_Complete the following_
**A)** In the text on making lookup faster, translate this sentence into Spanish: "You can jump around the index because it is in sorted order."
**B)** Carry on the text about making lookup faster, starting right after its final sentence.

_Text to read_
________________
Making lookup faster

Measure list index performance

Let's build a little complex index and measure execution time. But first let's build a small index:

test_index = []

add_page_to_index(test_index, 'http://eatthis.com', """
Another strategy is to ignore the fact that you are slowly killing yourself by not sleeping and
exercising enough. That frees up several hours a day. The only downside is that you get fat and die.
--- Scott Adams on Time Management
""")

add_page_to_index(test_index, 'http://libquotes.com', """
Good judgement comes from experience, experience comes from bad judgement. If things aren't going
well it probably means you are learning a lot and things will go better later.
--- Randy Pausch
""")

Now let's crunch the numbers:

import timeit

for query in ['good', 'bad', 'you']:
    print(query, timeit.timeit('lookup(test_index, "' + query + '")', globals=globals()))

Output:

good 2.540750673
bad 1.9949304300000001
you 0.5010264919999994

We are using three queries. good is not part of test_index, bad has one occurance while you has several occurances. Looking at results you can see, our lookup function takes ~2s in worst case scenerio (result might different on your machine).

Now let's add few more pages to index and run our queries again.

add_page_to_index(test_index, 'http://libquotes.com', """
My own computational world is a strange blend of Plan 9, Windows, and Inferno. I very much admire
Linux's growth and vigor. Occasionally, people ask me much the same question [about Linux], but
posed in a way that seems to expect an answer that shows jealousy or irritation about Linux vs.
Unix as delivered and branded by traditional companies. Not at all; I think of both as the
continuation of ideas that were started by Ken and me and many others, many years ago.
--- Denis Ritchie
""")

add_page_to_index(test_index, 'http://libquotes.com', """
Computer science research is different from these more traditional disciplines. Philosophically it
differs from the physical sciences because it seeks not to discover, explain, or exploit the natural
world, but instead to study the properties of machines of human creation. In this it as analogous to
mathematics, and indeed the "science" part of computer science is, for the most part mathematical in
spirit. But an inevitable aspect of computer science is the creation of computer programs: objects
that, though intangible, are subject to commercial exchange.
""")

Let's measure execution time again:

good 6.463424404
bad 1.8868498199999992
you 0.4186478089999994

This time we can see while bad and you has same position in the index, execution time are similar while in case of good (which is missing from index), execution time increased by almost 156%.

How can we make lookup faster? Why is it so slow?

It's slow because it has to go through the whole of the for loop

for entry in index:
    if ...

to find out if a keyword isn't there. This isn't how you use an index in real life. When you pick up a book, and look in the index, you don't start at A and work your way all the way through to Z to know if an entry isn't there. You go directly to where it should be. You can jump around the index because it is in sorted order. You know where the entry belongs because it is in alphabetic order. If it isn't where it belongs, it isn't in the index anywhere.
________________
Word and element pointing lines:

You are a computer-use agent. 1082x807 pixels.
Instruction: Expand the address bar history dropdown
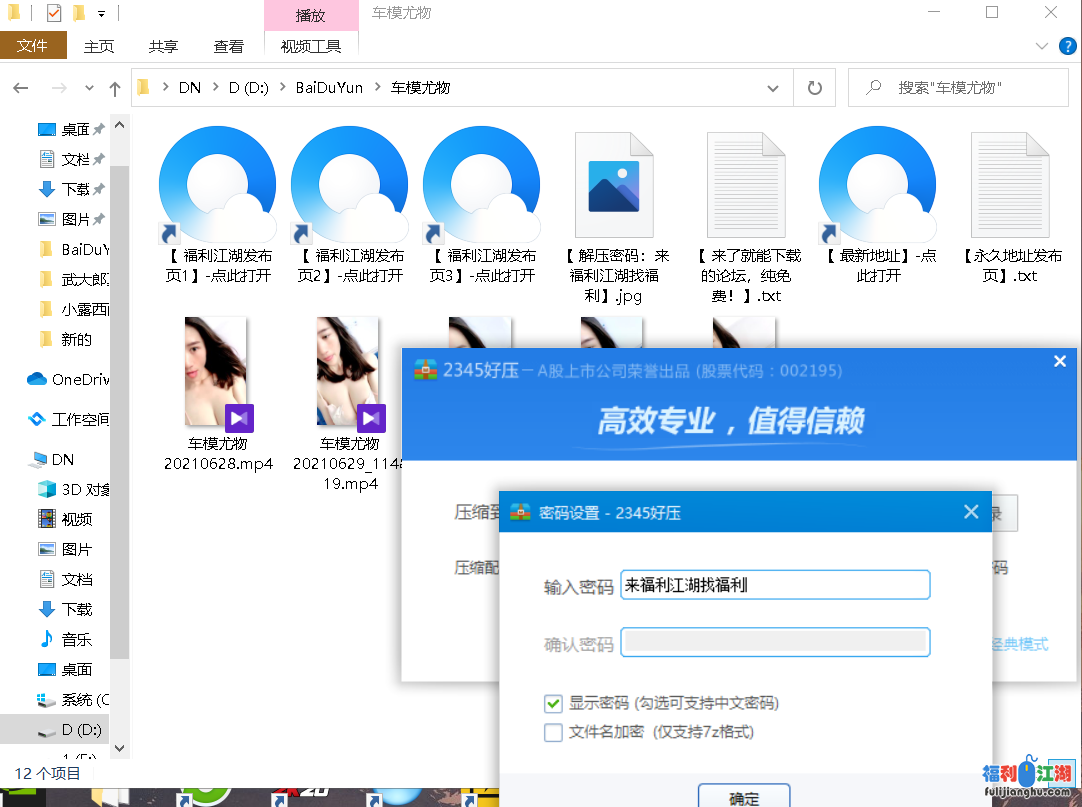tap(773, 88)
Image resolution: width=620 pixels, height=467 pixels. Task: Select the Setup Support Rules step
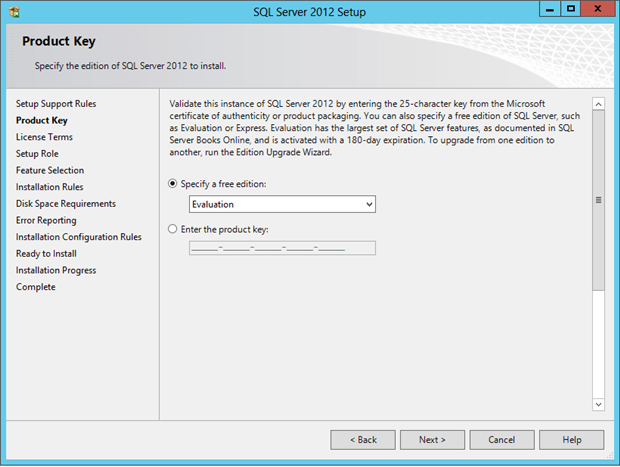pyautogui.click(x=56, y=104)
________________
_Expected results_
**A)** Puedes saltar de un lugar a otro del índice porque está ordenado.

**B)**
You could do something similar with the index in your code. If you had a sorted index, you could go directly to the entry you wanted. Sorting is an interesting problem, but it won't be covered in this training. Instead of having to keep the index in a specific order, you'll learn another way to speed up index lookup.

Dictionary (`dict`)

You've already seen two complex types in Python, string type and list type. The dict type is another. These three types have many things in common but other things are different. A dictionary aka dict is an unordered and mutable Python container that stores mappings of unique keys to values.

To create a string, you have a sequence of characters inside quotes ''. To create a list, you use square brackets [] and have a sequence of elements inside the square brackets, separated by commas. The elements can be of any type, unlike with a string which has to be made up of characters. The dictionary type is created using curly brackets {}, and consists of <key>:<value> pairs. The keys can be any immutable type, such as a string or a number, and the values can be of any type.

Recall a strings is immutable which means that once it is created, the characters can not be changed. A list is mutable, which means it can be changed once it's been created. A dictionary is also mutable and its key:value pairs are updated. In other words, if the key isn't in the list, it's created, and if it is, it's changed to the new value. The differences, and similarities between a string, list and dictionary are summarised below.

String	List	Dictionary
`'hello'`	`['alpha', 23]`	`{'hydrogen':1, 'helium':2}`
sequence of characters	list of elements	set of `<key:value>` pairs
immutable	mutable	mutable
`s[i]` ith character of `s`	`p[i]` ith element of `p`	`d[k]` value associated with the key `k`
Characters can't be replaced as strings are immutable	`p[i] = u` replaces the value of the ith element of `p` with `u`	`d[k] = v` updates the value associated with `k` to be `v`

Using Dictionaries

You can create a dictionary using {}. For the example below, the key:value pairs are the chemical elements along with their atomic numbers.

elements = {'hydrogen': 1, 'helium': 2, 'carbon': 6}
print(elements)  # Output (1)

Output:

{'helium': 2, 'hydrogen': 1, 'carbon': 6}

Unlike with a list, when the elements are printed out, the key:value pairs can be in a different order from the order they were entered into the dictionary. When you look up a chemical element in the dictionary, the value associated with that element is returned.

print(elements['hydrogen'])  # Output: 1
print(elements['carbon'])    # Output: 6

What do you think will happen when you try to lookup an element which is not in the list?

print(elements['lithium'])  # Output: (1)

Output:

Traceback (most recent call last):
 File "__main__", line 5, in <module>
  print(elements['lithium'])
KeyError: 'lithium'

You get a KeyError which tells you that 'lithium' is not in the dictionary. Unlike in your lookup where you defined it to return None if the key is not there, you get an error if a key is not in a dictionary and you try to do a lookup on it.

To prevent this error, you can check if a key is in the dictionary using in, just like with lists. Just like for lists, it will return True if the key in in the list and False if it is not.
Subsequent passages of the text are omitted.